*DATA FOR THIS TASK*.
________
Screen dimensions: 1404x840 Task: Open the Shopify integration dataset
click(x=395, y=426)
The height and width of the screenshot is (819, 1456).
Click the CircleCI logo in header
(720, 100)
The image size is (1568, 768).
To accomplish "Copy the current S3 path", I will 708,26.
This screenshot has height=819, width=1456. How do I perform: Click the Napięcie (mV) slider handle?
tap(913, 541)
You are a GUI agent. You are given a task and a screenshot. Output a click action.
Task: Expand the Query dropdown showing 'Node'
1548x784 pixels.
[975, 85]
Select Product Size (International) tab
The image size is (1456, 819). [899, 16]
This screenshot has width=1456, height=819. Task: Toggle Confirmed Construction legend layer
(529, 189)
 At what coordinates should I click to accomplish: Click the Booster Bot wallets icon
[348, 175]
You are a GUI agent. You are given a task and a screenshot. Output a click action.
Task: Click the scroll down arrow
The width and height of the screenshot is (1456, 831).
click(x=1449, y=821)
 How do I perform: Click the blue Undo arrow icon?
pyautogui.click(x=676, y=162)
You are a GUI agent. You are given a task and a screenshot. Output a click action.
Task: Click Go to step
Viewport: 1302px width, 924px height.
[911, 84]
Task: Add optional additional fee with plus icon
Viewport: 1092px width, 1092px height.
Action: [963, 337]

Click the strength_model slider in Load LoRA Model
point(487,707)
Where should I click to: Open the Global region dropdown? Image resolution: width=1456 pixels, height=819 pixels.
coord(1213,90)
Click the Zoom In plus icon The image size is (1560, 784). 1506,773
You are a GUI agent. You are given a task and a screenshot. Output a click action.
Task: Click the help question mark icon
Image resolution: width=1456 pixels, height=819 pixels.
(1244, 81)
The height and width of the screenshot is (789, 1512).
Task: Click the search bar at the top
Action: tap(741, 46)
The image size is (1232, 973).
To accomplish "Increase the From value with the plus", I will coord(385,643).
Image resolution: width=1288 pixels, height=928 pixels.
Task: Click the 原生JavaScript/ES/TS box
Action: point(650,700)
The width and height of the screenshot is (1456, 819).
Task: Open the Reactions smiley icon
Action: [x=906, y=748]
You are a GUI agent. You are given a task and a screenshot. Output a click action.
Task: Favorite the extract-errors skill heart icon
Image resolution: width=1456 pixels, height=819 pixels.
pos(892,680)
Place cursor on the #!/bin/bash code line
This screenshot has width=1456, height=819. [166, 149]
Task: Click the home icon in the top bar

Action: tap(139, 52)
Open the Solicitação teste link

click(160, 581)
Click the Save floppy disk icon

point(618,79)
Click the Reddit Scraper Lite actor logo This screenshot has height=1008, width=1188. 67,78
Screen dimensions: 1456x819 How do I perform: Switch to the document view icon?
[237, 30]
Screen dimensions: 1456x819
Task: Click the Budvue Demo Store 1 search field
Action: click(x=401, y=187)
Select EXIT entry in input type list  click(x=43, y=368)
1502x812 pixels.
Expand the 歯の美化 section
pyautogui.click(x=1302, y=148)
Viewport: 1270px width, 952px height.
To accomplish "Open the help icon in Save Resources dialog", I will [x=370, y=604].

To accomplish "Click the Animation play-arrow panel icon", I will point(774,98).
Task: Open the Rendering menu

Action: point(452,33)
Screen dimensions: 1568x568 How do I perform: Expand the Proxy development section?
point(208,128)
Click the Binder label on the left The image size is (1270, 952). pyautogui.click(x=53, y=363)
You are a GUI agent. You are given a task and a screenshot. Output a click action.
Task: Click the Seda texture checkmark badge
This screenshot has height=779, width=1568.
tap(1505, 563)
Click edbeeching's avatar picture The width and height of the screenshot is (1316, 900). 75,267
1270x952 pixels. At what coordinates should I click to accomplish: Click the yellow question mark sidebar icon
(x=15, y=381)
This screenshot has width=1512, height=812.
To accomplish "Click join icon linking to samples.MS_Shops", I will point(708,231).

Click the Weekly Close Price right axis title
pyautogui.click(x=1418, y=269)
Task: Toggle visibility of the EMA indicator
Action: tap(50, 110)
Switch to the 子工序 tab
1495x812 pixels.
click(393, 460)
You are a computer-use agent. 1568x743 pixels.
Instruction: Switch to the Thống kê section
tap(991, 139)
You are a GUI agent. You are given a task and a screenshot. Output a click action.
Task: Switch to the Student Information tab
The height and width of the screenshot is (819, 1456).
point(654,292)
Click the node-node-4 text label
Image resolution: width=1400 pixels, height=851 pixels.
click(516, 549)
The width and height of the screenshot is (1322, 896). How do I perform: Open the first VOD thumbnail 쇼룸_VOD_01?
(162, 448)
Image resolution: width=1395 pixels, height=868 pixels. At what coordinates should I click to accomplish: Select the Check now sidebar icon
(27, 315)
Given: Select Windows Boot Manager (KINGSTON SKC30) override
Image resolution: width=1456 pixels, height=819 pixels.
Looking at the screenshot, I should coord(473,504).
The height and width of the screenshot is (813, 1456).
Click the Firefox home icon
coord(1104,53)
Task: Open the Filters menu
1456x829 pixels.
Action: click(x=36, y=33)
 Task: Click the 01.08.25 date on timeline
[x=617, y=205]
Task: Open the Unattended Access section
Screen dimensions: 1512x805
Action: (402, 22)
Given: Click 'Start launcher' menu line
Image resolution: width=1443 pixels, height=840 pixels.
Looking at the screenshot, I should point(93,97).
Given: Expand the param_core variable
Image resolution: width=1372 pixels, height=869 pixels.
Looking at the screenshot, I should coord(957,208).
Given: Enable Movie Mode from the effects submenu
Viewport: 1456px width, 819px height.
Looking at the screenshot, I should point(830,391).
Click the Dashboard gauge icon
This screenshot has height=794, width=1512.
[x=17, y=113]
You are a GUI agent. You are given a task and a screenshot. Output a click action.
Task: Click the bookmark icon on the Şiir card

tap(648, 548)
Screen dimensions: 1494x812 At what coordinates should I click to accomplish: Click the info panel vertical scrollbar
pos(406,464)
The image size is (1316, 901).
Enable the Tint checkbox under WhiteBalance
________
*TASK GOAL*.
Through the last line of the entries above, beginning at the line containing "1456x829 pixels.", transcribe each line exactly, both ends included and nothing more.

*RESPONSE TO THE TASK*.
1456x829 pixels.
Action: click(x=36, y=33)
 Task: Click the 01.08.25 date on timeline
[x=617, y=205]
Task: Open the Unattended Access section
Screen dimensions: 1512x805
Action: (402, 22)
Given: Click 'Start launcher' menu line
Image resolution: width=1443 pixels, height=840 pixels.
Looking at the screenshot, I should point(93,97).
Given: Expand the param_core variable
Image resolution: width=1372 pixels, height=869 pixels.
Looking at the screenshot, I should coord(957,208).
Given: Enable Movie Mode from the effects submenu
Viewport: 1456px width, 819px height.
Looking at the screenshot, I should point(830,391).
Click the Dashboard gauge icon
This screenshot has height=794, width=1512.
[x=17, y=113]
You are a GUI agent. You are given a task and a screenshot. Output a click action.
Task: Click the bookmark icon on the Şiir card

tap(648, 548)
Screen dimensions: 1494x812 At what coordinates should I click to accomplish: Click the info panel vertical scrollbar
pos(406,464)
The image size is (1316, 901).
Enable the Tint checkbox under WhiteBalance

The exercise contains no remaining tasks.